Problem details:
Every line from the one containing "Open the 1小时 time interval selector" to the end of the records below must be copied exactly, and no pictures may be included.

Collected data:
================
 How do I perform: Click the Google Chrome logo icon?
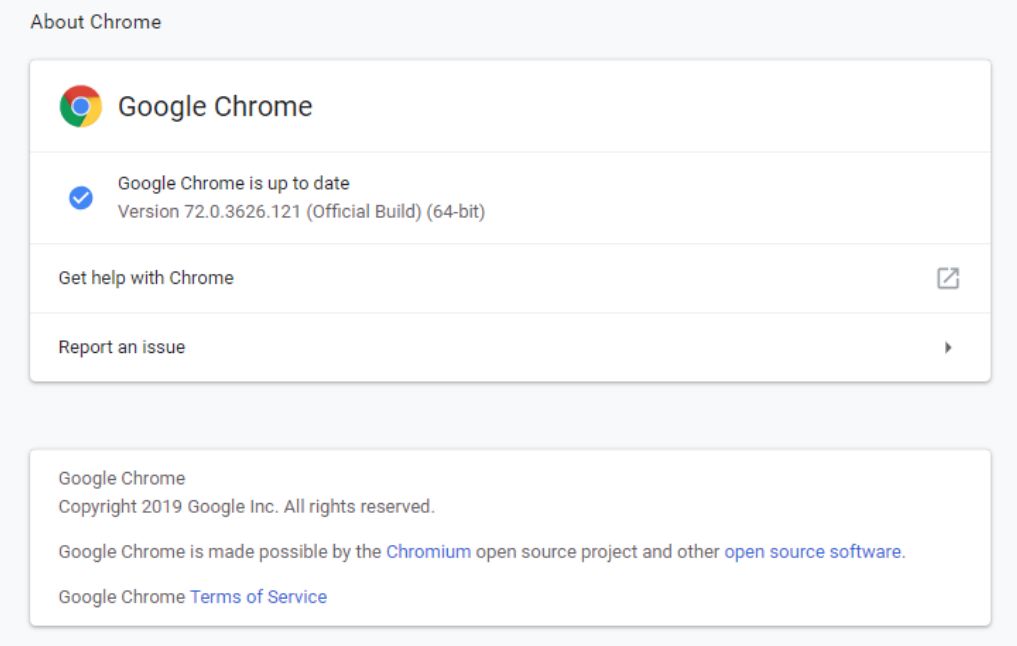81,106
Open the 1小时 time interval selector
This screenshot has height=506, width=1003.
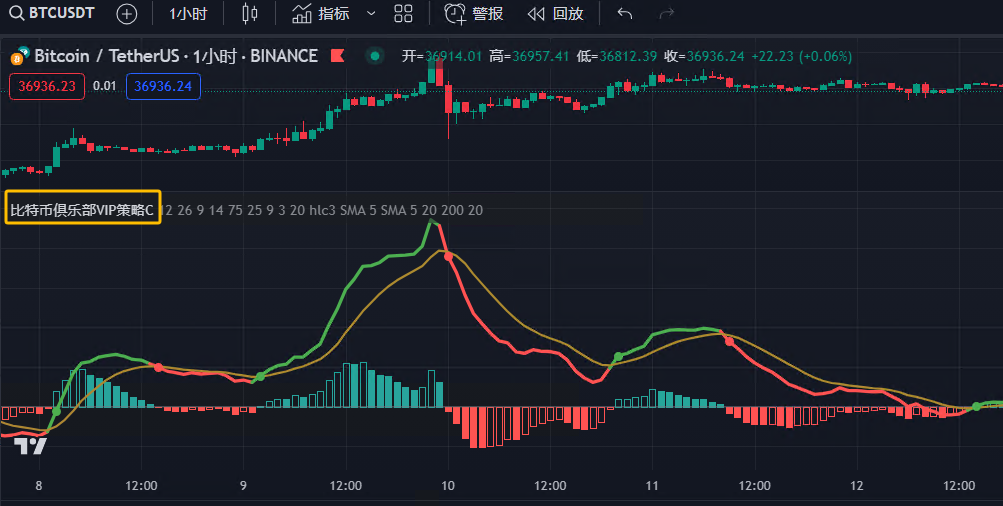pos(188,14)
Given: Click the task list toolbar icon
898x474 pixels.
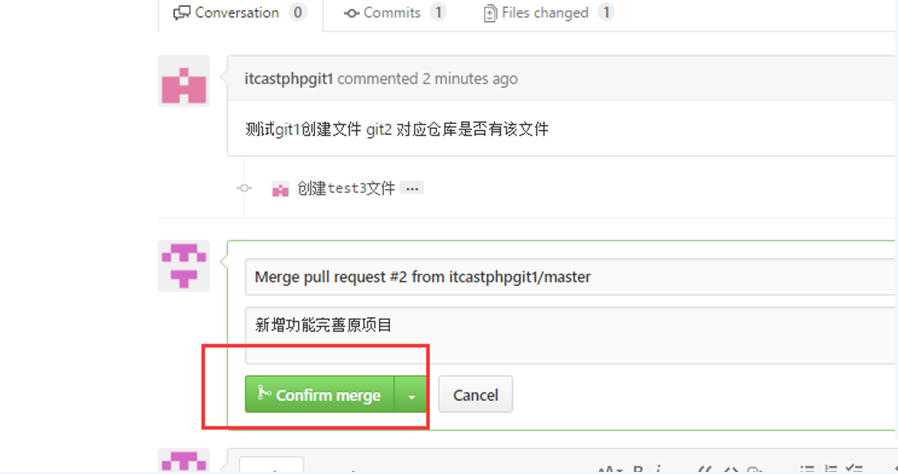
================
Task output:
Open the 1小时 time interval selector
This screenshot has height=506, width=1003.
pos(188,14)
Given: Click the task list toolbar icon
898x474 pixels.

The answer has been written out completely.